Daniel Sahagoff, propriétaire des restaurants Cantaloup et Loup à São Paulo, partage les secrets pour maintenir une marque pertinente pendant près de trois décennies et les obstacles de l’expansion au Portugal. Dans une interview à Veja, il met en lumière le moment positif pour les chefs brésiliens dans les guides et festivals internationaux, mais alerte sur les défis commerciaux comme les licences et les investissements en devises étrangères. L’expansion inclut une nouvelle unité dans un hôpital de São Paulo et une autre au Portugal, attirée par le tourisme en croissance.
Le Cantaloup, situé à Itaim à São Paulo, approche des trois décennies en tant que l’une des adresses les plus prestigieuses de la ville. Conçu par Daniel Sahagoff, le restaurant a été pionnier en innovations gastronomiques, en service et en ambiance, élevant les standards dans le circuit pauliste. Sahagoff est également propriétaire du Loup, qui a rejoint le Guide Michelin pour 2024/25. Récemment, le groupe a ouvert une unité dans l’hôpital Albert Einstein à la mi-septembre 2024 et prévoit une autre au Portugal.

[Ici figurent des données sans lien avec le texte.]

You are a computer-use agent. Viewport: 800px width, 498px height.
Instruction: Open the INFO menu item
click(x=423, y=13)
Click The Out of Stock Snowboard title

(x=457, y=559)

Interrogé sur le secret pour rester pertinent si longtemps, Sahagoff insiste : « Être présent, car les clients et l’équipe ressentent l’attention ; expérimenter et corriger les plats ; surveiller les coûts ; éviter le gaspillage ; superviser les achats pour garantir prix et qualité ; organiser des actions périodiques pour rester mémorable : assurer un bon rapport qualité-prix ; vérifier la concurrence ; revoir les concepts et toujours avancer, avec des mises à jour. »
Opérer à l’intérieur d’un hôpital pose des défis uniques. « Nous sommes audités mensuellement par Einstein et devons obtenir 95 % d’approbation, ce qui signifie que rien ne peut mal tourner dans les opérations », explique-t-il. De plus, il faut une plus grande attention aux clients dans des moments de stress et une adaptation aux strictes réglementations de l’hôpital.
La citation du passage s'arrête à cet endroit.